By: Dennis Anderson
The New York Times editorial on Sunday calling for a speedy U.S. exit from Iraq is simply one of the most thoughtful pieces I have seen written about where we are, what we must consider, and very possibly what we must do.
I can only say as a news reader and citizen that the nation would have been better served if their newsroom honchos had imposed more controls and rigor on their pre-war reporting. That will probably go down in news history like Gay Talese’s reading of the disconnect between Kennedy and The New York Times on their play of the “Bay of Pigs” advance reporting — sadly with much greater and tragic continuing consequence today.
Of course, I was one of the citizens — and news people (editor of a smaller California daily) — who believed what the government pitched as the case for war: imminent WMD threat and a nexus between bin Laden style terror and Saddam Hussein’s availability to find common cause with that. It turned out a great deal differently.
Sen. Richard Lugar’s shift I believe will be marked — like Walter Cronkite’s — as one of the significant turns of corner. Gen. Petraeus’ efforts, I fear, seriously considered as they are, probably arrived with too few resources — read that soldiers and the stopping power that go with them. As he related upon taking the assignment, “We don’t have any more on the shelf.”
Being a community news guy, with an oddly peppered military background that includes time in the ranks, time on Knight Foundation military fellowship, time at the Army War College (and twice an embed in Iraq), I have watched each bad turn with the trepidation and hope and fear one of who knows a little too much — and yet, not enough. Thomas Ricks’ work in “Fiasco” has been the most on-target among the gusher of books that deconstructed what went wrong.

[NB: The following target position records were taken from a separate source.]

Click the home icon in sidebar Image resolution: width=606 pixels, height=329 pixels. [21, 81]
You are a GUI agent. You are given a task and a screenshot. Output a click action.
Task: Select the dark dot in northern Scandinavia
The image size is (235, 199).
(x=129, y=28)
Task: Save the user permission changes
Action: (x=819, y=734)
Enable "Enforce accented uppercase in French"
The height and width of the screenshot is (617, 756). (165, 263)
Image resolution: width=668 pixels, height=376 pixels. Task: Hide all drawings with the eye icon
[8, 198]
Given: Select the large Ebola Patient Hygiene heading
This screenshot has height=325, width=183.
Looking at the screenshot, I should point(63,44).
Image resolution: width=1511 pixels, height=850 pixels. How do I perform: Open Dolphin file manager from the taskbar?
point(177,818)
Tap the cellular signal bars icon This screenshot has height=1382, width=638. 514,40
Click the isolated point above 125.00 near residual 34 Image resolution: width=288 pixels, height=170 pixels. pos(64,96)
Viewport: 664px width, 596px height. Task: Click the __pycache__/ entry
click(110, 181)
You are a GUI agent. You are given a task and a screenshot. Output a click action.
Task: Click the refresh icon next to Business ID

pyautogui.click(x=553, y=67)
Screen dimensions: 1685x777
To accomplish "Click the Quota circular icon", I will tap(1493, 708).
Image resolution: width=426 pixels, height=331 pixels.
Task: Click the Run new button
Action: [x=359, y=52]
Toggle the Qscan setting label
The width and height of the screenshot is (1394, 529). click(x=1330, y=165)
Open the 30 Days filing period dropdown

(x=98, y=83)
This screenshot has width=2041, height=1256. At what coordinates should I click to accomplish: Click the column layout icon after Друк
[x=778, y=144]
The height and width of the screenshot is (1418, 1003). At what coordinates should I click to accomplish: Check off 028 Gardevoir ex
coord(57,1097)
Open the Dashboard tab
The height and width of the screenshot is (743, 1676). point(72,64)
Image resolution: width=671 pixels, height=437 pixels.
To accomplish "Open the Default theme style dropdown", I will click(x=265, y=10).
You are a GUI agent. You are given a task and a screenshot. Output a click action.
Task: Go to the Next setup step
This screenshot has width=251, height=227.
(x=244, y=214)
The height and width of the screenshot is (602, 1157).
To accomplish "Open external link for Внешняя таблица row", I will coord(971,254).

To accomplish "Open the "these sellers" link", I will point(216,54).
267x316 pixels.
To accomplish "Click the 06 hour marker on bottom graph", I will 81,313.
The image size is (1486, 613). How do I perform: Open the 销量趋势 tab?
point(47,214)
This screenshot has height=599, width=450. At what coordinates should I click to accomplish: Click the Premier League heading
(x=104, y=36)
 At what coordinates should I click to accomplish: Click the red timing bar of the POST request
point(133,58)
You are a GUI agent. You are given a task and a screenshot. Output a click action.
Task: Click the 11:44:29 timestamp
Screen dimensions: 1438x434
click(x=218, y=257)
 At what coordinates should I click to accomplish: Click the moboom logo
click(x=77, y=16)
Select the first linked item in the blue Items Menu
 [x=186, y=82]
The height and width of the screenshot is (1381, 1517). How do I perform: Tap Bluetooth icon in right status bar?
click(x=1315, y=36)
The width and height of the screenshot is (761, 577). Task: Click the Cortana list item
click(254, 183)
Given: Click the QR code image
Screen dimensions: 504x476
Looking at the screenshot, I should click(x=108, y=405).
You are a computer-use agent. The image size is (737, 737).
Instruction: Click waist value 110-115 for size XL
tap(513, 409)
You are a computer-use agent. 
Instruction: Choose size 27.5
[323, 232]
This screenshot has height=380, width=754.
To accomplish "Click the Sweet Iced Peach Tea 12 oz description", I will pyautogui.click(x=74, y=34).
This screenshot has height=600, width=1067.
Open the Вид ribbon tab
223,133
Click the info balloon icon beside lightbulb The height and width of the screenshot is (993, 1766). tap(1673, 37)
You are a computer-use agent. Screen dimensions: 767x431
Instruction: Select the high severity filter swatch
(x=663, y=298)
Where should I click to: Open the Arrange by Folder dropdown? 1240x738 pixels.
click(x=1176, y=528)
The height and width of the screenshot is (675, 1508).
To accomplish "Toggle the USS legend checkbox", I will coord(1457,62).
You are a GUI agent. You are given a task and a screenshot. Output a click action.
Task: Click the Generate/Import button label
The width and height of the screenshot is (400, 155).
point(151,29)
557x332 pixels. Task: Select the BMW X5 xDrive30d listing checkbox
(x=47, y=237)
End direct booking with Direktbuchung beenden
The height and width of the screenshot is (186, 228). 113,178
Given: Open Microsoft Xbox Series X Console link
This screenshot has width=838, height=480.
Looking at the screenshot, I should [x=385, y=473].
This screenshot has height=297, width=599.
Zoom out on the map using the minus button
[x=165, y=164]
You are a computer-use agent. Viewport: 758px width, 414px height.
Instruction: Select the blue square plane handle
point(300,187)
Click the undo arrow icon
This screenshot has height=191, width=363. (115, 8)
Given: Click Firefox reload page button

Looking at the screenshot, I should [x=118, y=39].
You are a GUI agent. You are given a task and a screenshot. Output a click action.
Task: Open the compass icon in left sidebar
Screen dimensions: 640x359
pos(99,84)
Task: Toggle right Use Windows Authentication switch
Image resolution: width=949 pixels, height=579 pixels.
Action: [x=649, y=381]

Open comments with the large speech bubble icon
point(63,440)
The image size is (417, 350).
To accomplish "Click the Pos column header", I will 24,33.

My own worries fall in two large categories, as a citizen, as a former military man, and as a newspaperman covering community at a scale where you know your customers. I fear what will happen flowing from our extraction from this reckless geopolitical politico-military clash of cultures disaster. And I fear what will happen if we do not get out.
Topped to that the continuing association and friendships configured on shared grief and anguish over young people dead to parents I know personally, and wounded children of fellow Americans in my communities of coverage.
These are difficult times in the passage of history of our republic, and it is confounding and mystifying that this peril, this jeopardy, this toll in humanity (ours, Iraqi), this drain on our military infrastructure which is a critical national security resource … it is confounding that this seems to have so little impact on the larger American public. Which, I believe, at length, is how this government of poor stewards has gotten away with its runaway war for so long.
My own involvements — from the beginning — have operated at Ernie Pyle’s “worm’s eye” view of the 360-degree battle space. In other words, our coverage has configured on the Ground Zero that is experienced by troops and their families. Troops enduring, troops surviving, soldiers and Marines getting killed, soldiers and Marines wounded — terribly wounded, and the impact that imposes on their immediate family.
Ours — all of us, you, me, all — ours is an American family. We do not do it right all the time, but we do try, I believe, to get it right. It is bad now. It’s been bad before and we’ve gone to the repairs. We have to do that now.